Des affiches contre le régime sont peintes à La Havane et à Bayamo malgré la militarisation et la surveillance policière

La multiplication des graffitis antigouvernementaux reflète l'augmentation du mécontentement socialPhoto © X/Magdiel Jorge Castro

Des messages antigouvernementaux peints sur les murs de la ville de Bayamo et des quartiers habaneros de Santos Suárez et Palatino ont été signalés ce samedi par des activistes et des journalistes indépendants, dans une nouvelle série d'actions clandestines de protestation à différents endroits de Cuba.

L'activiste Salomé García a partagé sur Facebook une vidéo enregistrée dans le quartier habanero de Santos Suárez, où l'on peut voir un mur avec plusieurs slogans contre le régime cubain.

Parmi les phrases peintes, on peut lire « À bas Díaz-Canel », « Vive Trump » et « À bas les Castro, nous ne les voulons pas ».

Selon García, les graffitis sont apparus malgré le fort déploiement policier dans la zone. "Malgré la militarisation, Santos Suárez continue de respecter l'émulation", a écrit l'activiste en partageant les images.

Pour sa part, le journaliste indépendant Magdiel Jorge Castro a publié sur X des images envoyées depuis le quartier habanero de Palatino où sont également apparus des messages similaires.
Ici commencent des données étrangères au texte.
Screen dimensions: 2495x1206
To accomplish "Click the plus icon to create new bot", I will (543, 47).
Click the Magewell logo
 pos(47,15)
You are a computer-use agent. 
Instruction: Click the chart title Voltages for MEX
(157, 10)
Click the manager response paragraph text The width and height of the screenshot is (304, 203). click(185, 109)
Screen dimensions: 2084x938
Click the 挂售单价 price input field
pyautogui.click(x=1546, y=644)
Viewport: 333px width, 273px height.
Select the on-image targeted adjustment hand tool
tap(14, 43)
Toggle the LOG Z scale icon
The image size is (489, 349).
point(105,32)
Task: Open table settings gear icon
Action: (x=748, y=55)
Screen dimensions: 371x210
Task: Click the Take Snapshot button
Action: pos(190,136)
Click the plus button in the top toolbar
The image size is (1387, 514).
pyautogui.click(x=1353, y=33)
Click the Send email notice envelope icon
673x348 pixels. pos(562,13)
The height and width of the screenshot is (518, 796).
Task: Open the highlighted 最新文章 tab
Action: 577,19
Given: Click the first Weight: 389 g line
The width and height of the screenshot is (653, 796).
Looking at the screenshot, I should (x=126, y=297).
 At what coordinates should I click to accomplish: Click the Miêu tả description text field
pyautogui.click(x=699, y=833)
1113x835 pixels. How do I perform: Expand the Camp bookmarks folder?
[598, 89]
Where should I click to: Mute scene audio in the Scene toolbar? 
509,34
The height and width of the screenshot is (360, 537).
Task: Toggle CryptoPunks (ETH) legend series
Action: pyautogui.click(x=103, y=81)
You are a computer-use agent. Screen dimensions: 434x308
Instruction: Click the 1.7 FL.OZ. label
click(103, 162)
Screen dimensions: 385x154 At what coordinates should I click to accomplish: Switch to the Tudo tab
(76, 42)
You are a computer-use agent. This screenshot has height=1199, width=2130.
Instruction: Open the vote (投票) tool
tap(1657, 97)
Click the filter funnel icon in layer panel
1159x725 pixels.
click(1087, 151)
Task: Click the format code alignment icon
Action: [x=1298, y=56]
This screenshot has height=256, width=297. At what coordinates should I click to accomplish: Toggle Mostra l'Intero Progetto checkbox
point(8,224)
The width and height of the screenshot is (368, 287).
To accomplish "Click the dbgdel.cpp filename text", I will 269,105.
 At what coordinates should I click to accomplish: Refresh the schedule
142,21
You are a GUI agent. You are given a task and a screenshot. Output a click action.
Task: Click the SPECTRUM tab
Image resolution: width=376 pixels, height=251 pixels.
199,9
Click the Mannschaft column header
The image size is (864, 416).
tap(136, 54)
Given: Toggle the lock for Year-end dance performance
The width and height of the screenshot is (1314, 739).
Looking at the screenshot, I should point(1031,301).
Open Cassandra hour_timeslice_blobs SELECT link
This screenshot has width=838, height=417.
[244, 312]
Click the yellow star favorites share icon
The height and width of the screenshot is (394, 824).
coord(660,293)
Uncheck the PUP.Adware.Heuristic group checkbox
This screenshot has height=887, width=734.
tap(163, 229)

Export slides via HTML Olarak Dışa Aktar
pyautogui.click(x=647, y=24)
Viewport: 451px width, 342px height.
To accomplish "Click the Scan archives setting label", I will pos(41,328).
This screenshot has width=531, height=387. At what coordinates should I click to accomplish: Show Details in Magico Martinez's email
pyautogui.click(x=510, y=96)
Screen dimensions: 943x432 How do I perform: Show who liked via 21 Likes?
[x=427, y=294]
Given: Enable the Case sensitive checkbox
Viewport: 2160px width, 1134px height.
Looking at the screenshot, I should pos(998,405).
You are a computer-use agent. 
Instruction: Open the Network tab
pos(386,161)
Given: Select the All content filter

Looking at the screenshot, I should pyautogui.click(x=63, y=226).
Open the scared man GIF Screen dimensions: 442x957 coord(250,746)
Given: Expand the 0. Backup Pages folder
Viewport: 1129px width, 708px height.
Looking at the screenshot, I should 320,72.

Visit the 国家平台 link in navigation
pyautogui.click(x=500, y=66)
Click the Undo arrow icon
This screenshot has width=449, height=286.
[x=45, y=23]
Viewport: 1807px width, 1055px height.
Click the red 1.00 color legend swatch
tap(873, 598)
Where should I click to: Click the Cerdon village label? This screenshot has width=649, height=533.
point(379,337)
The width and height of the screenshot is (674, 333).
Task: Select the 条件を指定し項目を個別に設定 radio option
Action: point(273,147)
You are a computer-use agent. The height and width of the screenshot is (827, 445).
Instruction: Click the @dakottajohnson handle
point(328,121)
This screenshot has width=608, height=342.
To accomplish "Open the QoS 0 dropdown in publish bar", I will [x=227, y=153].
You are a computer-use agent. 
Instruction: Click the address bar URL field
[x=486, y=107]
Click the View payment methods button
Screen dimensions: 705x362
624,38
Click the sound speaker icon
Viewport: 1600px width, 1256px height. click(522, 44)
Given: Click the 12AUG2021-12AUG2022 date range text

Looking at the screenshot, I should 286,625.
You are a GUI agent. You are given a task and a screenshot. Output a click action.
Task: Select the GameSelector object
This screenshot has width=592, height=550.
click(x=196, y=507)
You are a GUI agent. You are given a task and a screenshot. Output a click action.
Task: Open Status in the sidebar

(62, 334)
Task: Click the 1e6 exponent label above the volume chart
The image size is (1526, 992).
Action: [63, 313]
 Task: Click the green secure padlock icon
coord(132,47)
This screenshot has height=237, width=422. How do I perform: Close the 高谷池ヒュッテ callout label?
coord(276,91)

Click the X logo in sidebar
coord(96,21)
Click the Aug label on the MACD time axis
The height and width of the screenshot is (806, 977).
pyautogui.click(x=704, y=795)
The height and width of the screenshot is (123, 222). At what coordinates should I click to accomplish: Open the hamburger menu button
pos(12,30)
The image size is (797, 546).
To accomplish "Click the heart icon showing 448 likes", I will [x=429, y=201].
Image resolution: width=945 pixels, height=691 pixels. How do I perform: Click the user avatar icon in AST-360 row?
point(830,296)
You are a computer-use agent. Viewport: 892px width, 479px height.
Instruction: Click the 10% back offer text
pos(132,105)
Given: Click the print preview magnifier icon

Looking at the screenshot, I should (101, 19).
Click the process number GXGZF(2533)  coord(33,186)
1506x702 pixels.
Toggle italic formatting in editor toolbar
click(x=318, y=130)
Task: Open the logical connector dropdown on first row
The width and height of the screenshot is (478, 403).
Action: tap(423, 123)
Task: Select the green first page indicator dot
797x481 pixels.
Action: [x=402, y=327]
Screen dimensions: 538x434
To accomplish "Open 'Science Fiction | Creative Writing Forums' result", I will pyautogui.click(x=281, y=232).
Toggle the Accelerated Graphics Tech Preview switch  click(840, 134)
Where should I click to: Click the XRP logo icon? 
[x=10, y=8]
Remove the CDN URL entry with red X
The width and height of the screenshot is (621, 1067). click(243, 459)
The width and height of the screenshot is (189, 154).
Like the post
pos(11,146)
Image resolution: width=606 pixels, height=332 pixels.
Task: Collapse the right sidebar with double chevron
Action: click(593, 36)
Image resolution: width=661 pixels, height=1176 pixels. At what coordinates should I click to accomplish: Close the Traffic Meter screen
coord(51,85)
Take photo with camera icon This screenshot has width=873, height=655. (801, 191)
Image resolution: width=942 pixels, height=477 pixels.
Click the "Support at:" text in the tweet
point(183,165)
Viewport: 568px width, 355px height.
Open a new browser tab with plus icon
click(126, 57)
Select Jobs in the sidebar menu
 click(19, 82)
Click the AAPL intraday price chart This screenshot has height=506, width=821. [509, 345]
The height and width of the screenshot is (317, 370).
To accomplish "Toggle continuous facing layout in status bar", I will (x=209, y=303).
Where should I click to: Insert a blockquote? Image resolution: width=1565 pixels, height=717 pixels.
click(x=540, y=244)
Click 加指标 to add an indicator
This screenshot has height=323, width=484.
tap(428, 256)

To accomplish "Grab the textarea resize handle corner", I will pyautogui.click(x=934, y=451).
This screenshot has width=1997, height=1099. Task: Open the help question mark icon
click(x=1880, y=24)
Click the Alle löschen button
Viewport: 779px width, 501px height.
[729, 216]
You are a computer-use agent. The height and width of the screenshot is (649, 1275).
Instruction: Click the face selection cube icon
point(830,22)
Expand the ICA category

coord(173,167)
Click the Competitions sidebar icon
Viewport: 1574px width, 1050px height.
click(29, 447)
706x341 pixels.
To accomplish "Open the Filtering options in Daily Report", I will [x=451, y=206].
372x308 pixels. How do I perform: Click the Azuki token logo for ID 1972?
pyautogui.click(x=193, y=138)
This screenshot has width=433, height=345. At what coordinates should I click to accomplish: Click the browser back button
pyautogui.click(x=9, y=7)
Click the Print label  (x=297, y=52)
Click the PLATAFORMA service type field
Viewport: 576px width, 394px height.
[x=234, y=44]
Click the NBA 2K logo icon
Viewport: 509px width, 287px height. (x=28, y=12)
Sur les murs, on pouvait lire des slogans tels que “Vive Trump” et “À bas Canel”.

À Bayamo, le leader de l'opposition José Daniel Ferrer a rapporté via le réseau social lui-même l'apparition de graffitis sur une unité de police située dans le quartier Camilo Cienfuegos.

« Grafiti en unité de la police à Bayamo », a souligné Ferrer dans sa publication, accompagnée d'une vidéo de l'endroit où, sur une colonne, on peut voir la phrase « Abajo Canel y los Castro »

Les graffitis s'ajoutent à d'autres épisodes récents signalés dans plusieurs provinces du pays, où des citoyens ont utilisé des murs, des panneaux et des bâtiments publics pour exprimer leur rejet du système politique.

Ces derniers jours, des slogans contre le gouvernement ont également émergé dans la ville de Santiago de Cuba, en particulier dans le village de Sevilla, où des phrases telles que "Abajo Canel" et "Abajo el comunismo" ont été écrites sur les murs d'édifices publics.

Des voisins ont alors signalé la présence de patrouilles de police après l'apparition des messages, tandis que des agents inspectaient la zone et prenaient le contrôle de l'endroit où les slogans avaient été peints.

À La Havane, un événement similaire s'est produit lorsque l'école primaire Eloy Alfaro s'est réveillée mardi avec plusieurs phrases contre la dictature et le communisme peintes sur ses murs extérieurs.

Les images diffusées sur les réseaux sociaux montraient des messages tels que « À bas la dictature », « À bas le communisme » et « Liberté », qui ont ensuite été effacés par des personnes présentes sur les lieux.

Ce type d'actions est devenu de plus en plus fréquent dans différentes régions du pays. Au milieu des coupures de courant prolongées, de la crise économique et d'un mécontentement social croissant, certains citoyens choisissent de laisser des messages de protestation dans des espaces publics.

Les graffitis sont généralement réalisés dans la nuit ou lors de coupures de courant, lorsque l'obscurité diminue le risque d'être identifiés par les autorités.

À Cuba, des actions de ce type peuvent être considérées par le gouvernement comme de la propagande ennemie ou des activités subversives, des délits pouvant entraîner des condamnations de plusieurs années de prison.

Malgré ce risque, la répétition de ces slogans dans différentes provinces reflète l'augmentation du mécontentement social et la persistance d'expressions symboliques de protestation au sein de l'île.